それは真夜中の事だった。寝ている自分の横で、何かがごそごそ動くのを感じ、今剣は目を覚ました。
何が動いているのかは、夜の闇の中でもすぐに分かった。2年ぶりにこの本丸に帰って来てくれた、主の東雲朔夜だ。寝付けないのか、朔夜は何度も寝返りを打っている。
「どうしたのですか、あるじさま。ねむれないのですか?」
「ああ、ごめんね今剣ちゃん。起こしちゃった?」
「きにしないでください。ねれないよるは、だれにでもありますから」
例え夜中に起こされたとしても、今剣は嫌な顔一つしなかった。それどころか、朔夜に久々に会えた上に、同じ布団で寝られて、嬉しくて先ほどまで自分の方がウキウキして寝付けなかったほどだ。
「ねえあるじさま。いやじゃなければ、すこしだけおはなししませんか?」
「うん、良いよ。何を話そうか?」
「あるじさまは、どうしてほんまるにかえってきてくれたんですか?」
それは今剣の純粋な質問だった。他の者なら、朔夜の事情を勝手に推測して、絶対にこんな事は訊かないだろう。

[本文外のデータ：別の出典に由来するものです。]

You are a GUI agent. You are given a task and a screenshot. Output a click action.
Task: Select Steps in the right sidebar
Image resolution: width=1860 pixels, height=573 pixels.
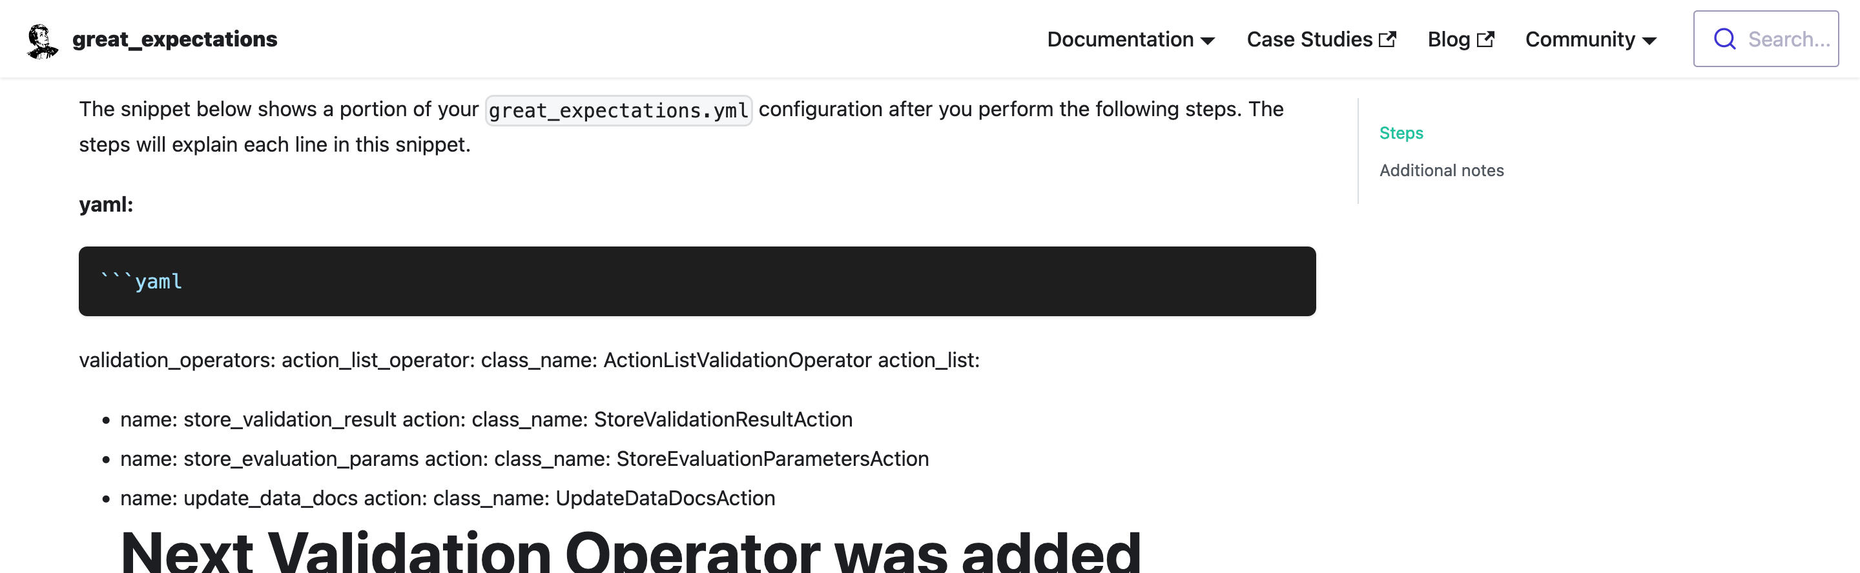pos(1401,132)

朔夜は一瞬、どう説明しようか迷った。だが純粋さの塊を前にして、己を良く見せようと嘘をつくことが出来なかった。
「ごめんね、それは……私にも分からないんだ」
「あるじさまじしんにも、わからないんですか?」
「うん、でも今日……成人式があってね。昔の友達と会って、色々な話をして……その時、急に皆の顔が見たくなって――」
「ぼくのかおもですか?」
「うん、今剣ちゃんにも、すっごく会いたかったよ」
それを聞いて、今剣は嬉しくなった。だがそんな今剣の横で、朔夜は自分のエゴの為、本丸の皆を振り回していると言う事実に心が痛くなった。
――本当はこんな笑顔を向けられるほど、自分は尊い人間ではない。
それでも、今剣は嬉しそうに笑ってくれる。細く冷たくなった体で、ずっと自分が帰ってくるのを待ってくれていた。
その心に応えるなら、きっと今だろう。